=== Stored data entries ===
%%
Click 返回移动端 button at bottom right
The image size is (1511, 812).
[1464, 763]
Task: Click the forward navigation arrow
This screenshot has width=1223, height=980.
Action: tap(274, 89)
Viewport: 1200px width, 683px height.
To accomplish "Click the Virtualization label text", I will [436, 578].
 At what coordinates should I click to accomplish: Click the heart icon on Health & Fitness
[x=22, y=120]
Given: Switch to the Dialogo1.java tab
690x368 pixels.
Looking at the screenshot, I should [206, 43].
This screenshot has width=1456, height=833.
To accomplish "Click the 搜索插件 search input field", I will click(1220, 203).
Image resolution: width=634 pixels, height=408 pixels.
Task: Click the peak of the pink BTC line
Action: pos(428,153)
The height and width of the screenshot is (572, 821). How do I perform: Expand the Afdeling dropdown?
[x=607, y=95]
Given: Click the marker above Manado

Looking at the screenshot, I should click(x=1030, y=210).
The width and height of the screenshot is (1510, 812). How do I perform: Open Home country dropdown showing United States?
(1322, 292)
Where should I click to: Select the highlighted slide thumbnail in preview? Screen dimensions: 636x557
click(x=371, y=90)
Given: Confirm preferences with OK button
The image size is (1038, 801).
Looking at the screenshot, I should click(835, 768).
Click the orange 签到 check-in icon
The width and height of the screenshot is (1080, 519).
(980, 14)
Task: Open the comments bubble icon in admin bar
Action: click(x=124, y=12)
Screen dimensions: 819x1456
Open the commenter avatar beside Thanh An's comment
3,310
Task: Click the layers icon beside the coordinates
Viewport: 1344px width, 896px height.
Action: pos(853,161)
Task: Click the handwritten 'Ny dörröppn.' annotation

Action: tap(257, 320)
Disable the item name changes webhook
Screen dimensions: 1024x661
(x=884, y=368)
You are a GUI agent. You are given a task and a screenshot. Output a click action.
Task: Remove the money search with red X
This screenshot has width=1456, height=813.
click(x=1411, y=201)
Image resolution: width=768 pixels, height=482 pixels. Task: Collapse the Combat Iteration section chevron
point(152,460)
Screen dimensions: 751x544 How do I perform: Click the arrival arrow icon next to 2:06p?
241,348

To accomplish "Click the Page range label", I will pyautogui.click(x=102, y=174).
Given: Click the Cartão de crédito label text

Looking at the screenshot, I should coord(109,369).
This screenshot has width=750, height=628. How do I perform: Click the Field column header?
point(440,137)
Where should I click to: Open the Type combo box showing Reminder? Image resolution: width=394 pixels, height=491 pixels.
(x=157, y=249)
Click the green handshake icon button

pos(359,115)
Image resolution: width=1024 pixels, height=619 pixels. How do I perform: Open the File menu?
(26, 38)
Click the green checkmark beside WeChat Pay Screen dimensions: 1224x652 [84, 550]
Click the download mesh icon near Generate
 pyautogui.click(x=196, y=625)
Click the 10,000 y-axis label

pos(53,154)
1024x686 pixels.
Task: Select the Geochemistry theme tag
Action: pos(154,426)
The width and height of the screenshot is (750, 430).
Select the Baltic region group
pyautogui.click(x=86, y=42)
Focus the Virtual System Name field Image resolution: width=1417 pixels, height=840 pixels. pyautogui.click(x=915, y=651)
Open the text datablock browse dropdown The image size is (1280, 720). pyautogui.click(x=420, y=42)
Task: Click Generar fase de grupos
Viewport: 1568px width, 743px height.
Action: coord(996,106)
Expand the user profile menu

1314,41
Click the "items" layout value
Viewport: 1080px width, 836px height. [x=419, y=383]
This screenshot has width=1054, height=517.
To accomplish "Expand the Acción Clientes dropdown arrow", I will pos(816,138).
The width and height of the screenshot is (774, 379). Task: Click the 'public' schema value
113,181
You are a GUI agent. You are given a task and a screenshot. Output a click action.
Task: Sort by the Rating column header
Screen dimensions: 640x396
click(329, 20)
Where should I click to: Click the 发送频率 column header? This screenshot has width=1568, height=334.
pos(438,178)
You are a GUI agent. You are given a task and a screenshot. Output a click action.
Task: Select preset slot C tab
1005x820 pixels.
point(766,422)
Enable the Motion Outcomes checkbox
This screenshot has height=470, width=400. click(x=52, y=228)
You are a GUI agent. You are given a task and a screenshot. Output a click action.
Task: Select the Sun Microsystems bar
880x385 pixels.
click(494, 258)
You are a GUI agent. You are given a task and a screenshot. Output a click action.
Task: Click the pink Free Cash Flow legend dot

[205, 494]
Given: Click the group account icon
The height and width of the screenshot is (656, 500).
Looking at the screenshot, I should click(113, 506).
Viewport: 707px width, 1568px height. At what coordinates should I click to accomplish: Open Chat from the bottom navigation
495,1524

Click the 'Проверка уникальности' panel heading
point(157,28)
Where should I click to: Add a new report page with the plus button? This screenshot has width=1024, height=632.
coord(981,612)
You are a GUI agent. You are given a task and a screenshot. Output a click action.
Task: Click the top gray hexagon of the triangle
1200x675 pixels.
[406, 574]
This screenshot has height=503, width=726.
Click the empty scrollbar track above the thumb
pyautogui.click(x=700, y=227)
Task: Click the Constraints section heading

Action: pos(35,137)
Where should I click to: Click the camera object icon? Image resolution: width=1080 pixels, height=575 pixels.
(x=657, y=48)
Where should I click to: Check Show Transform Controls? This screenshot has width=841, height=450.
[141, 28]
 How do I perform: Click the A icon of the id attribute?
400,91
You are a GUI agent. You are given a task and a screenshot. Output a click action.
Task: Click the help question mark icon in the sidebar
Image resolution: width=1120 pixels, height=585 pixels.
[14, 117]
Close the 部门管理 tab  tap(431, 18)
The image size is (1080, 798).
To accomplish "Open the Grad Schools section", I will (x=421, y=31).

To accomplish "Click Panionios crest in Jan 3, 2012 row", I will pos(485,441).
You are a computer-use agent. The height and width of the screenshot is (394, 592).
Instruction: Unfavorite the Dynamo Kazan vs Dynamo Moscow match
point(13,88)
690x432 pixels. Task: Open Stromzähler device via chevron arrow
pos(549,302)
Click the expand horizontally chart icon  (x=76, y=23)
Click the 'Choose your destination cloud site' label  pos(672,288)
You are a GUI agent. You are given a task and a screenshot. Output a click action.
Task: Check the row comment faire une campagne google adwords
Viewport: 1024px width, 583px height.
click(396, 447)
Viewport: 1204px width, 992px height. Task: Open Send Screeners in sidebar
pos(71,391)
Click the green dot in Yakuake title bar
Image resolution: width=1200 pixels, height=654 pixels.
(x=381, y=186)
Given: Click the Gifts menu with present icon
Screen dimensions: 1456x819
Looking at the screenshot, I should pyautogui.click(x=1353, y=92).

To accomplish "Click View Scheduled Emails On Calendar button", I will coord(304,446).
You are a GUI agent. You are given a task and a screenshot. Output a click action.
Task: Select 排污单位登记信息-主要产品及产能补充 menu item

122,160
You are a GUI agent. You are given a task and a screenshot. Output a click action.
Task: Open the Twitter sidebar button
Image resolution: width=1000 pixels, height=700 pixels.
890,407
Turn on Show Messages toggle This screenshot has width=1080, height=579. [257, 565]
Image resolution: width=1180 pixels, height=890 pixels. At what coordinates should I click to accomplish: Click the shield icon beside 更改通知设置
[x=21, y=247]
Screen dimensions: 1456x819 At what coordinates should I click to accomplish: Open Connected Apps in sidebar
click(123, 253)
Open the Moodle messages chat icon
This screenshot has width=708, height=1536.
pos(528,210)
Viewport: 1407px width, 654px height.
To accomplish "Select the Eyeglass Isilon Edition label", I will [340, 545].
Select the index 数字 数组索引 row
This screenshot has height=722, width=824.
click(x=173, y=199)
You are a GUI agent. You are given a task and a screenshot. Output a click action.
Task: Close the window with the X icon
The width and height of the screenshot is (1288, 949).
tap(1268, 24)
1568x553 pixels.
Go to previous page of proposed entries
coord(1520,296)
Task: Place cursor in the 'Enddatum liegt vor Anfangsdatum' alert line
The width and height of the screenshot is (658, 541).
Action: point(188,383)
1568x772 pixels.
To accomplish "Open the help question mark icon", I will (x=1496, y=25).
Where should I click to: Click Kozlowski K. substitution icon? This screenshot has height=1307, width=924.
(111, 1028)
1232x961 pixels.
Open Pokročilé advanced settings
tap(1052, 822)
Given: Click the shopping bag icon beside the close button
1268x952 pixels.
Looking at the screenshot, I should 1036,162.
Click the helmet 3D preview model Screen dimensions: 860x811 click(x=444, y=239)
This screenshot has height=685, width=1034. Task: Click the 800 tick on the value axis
%%
=== Work order ===
Looking through the data above, copy out each line in which the string "question" occurs.

=== Answer below ===
Task: Click the help question mark icon in the sidebar
To accomplish "Open the help question mark icon", I will (x=1496, y=25).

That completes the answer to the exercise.